The Supreme Court has held that actual innocence, if proven, serves as a gateway through which a prisoner may raise § 2254 claims despite expiration of the applicable limitations period under 28 U.S.C. § 2244(d). McQuiggin v. Perkins, 569 U.S. 383, 386, 133 S.Ct. 1924, 185 L.Ed.2d 1019 (2013). However, the Court reiterated that tenable actual innocence claims are rare because the applicant “ ‘does not meet the threshold requirement unless he persuades the district court that, in light of the new evidence, no juror, acting reasonably, would have voted to find him guilty beyond a reasonable doubt.’ ” McQuiggin, 569 U.S. at 386, 133 S.Ct. 1924 (quoting Schlup v. Delo, 513 U.S. 298, 329, 115 S.Ct. 851, 130 L.Ed.2d 808 (1995)).
Dyas argues that he is actually innocent of the crime of obstruction of justice and should not be precluded from raising his claims by the statute of limitations. He relies upon the actual innocence gateway approved by McQuiggin to overcome the time bar. The federal claims that Dyas seeks to raise are dependent on the state’s interpretation of its own law of obstruction of justice. “Under § 2254, federal habeas courts sit to review state court misapplications of federal law. A federal court lacks authority to rule that a state court incorrectly interpreted its own law.” Charles v. Thaler, 629 F.3d 494, 500-01 (5th Cir. 2011) (italics in original).
Because Dyas has not shown that “jurists of reason would find it debatable whether the district court was correct in its procedural ruling,” Slack v. McDaniel, 529 U.S. 473, 484, 120 S.Ct. 1595, 146 L.Ed.2d 542 (2000), his motion for a COA is DENIED.
Finally, Dyas contends that the district court erred by denying his § 2254 application without conducting an evidentiary hearing. He is not required to obtain a COA to appeal the denial of an evidentiary hearing; therefore, to the extent he seeks a COA on this issue we construe his COA request “as a direct appeal from the denial of an evidentiary hearing.” Norman v.

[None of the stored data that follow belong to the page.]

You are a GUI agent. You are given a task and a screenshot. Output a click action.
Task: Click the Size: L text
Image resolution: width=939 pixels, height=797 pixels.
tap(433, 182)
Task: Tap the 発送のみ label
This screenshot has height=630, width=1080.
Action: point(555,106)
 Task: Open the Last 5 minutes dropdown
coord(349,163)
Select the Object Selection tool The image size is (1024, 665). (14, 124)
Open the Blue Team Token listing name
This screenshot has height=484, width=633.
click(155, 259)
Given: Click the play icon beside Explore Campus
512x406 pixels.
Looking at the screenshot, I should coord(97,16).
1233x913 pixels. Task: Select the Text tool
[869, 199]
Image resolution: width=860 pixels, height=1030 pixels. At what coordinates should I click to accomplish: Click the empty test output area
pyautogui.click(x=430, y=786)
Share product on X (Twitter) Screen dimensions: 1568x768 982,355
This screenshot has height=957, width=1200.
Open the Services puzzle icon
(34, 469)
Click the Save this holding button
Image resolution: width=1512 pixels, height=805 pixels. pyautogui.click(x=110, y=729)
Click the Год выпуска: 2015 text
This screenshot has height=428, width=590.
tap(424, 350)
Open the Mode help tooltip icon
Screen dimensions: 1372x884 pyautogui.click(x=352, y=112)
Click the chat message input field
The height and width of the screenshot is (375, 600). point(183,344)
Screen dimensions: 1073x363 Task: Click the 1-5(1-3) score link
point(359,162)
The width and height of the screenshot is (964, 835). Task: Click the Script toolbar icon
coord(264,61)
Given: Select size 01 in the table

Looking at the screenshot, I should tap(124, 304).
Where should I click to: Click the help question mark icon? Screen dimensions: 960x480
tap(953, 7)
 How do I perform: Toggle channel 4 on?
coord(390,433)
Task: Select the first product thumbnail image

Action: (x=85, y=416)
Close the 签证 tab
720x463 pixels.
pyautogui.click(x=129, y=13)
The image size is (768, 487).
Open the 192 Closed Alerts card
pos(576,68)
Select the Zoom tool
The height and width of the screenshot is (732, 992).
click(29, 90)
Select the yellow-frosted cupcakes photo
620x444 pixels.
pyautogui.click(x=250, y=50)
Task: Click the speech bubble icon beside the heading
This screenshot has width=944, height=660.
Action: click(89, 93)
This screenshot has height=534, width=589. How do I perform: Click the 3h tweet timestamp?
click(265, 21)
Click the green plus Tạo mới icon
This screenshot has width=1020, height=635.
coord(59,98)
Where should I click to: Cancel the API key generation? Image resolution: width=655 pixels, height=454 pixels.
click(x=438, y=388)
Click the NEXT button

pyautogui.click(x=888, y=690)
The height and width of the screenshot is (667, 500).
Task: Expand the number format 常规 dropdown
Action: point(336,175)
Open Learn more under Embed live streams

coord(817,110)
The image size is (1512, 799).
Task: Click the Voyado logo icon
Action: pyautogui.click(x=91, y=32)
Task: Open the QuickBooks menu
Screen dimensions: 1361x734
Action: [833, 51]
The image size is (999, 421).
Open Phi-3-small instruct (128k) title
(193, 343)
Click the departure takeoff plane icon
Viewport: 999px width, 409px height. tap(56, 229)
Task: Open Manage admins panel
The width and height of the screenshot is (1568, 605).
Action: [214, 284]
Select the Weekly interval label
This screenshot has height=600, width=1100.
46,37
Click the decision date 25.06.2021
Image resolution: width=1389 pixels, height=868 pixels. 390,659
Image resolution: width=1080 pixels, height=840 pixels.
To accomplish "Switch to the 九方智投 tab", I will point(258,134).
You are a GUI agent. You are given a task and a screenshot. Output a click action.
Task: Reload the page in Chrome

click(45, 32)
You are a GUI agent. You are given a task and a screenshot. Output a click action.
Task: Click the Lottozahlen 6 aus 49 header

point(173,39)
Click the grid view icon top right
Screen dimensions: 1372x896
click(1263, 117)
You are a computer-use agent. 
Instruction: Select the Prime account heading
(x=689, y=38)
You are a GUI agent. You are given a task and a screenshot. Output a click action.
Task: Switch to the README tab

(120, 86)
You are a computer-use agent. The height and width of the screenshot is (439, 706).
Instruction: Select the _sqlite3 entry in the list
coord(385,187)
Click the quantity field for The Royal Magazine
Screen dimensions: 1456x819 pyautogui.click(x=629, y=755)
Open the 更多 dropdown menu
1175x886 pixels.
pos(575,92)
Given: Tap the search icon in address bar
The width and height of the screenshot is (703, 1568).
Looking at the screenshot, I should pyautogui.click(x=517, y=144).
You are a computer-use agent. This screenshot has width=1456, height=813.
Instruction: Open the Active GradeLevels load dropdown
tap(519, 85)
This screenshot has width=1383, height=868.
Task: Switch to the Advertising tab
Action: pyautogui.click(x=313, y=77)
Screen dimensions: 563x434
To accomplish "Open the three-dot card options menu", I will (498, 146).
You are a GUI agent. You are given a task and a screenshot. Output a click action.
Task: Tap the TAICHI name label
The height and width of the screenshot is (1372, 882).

Stephens, 817 F.3d 226, 234 (5th Cir. 2016). Dyas did not file a motion or make a request for an evidentiary hearing in the district court, nor did he complain of the lack of a hearing. Because Dyas’s argument concerning the lack of an evidentiary hearing is raised for the first time on appeal, we will not consider it. See Leverette v. Louisville Ladder Co., 183 F.3d 339, 342 (5th Cir. 1999); see also Stewart Glass & Mirror, Inc. v. U.S. Auto Glass Discount Centers, Inc., 200 F.3d 307, 316-17 (5th Cir. 2000) (“It is a bedrock principle of appellate review that claims raised for the first time on appeal will not be considered.”). The district court’s judgment is AFFIRMED in part as to the lack of an evidentiary hearing.
FOOTNOTES
PER CURIAM:* FN* Pursuant to 5th Cir. R. 47.5, the court has determined that this opinion should not be published and is not precedent except under the limited circumstances set forth in 5th Cir. R. 47.5.4.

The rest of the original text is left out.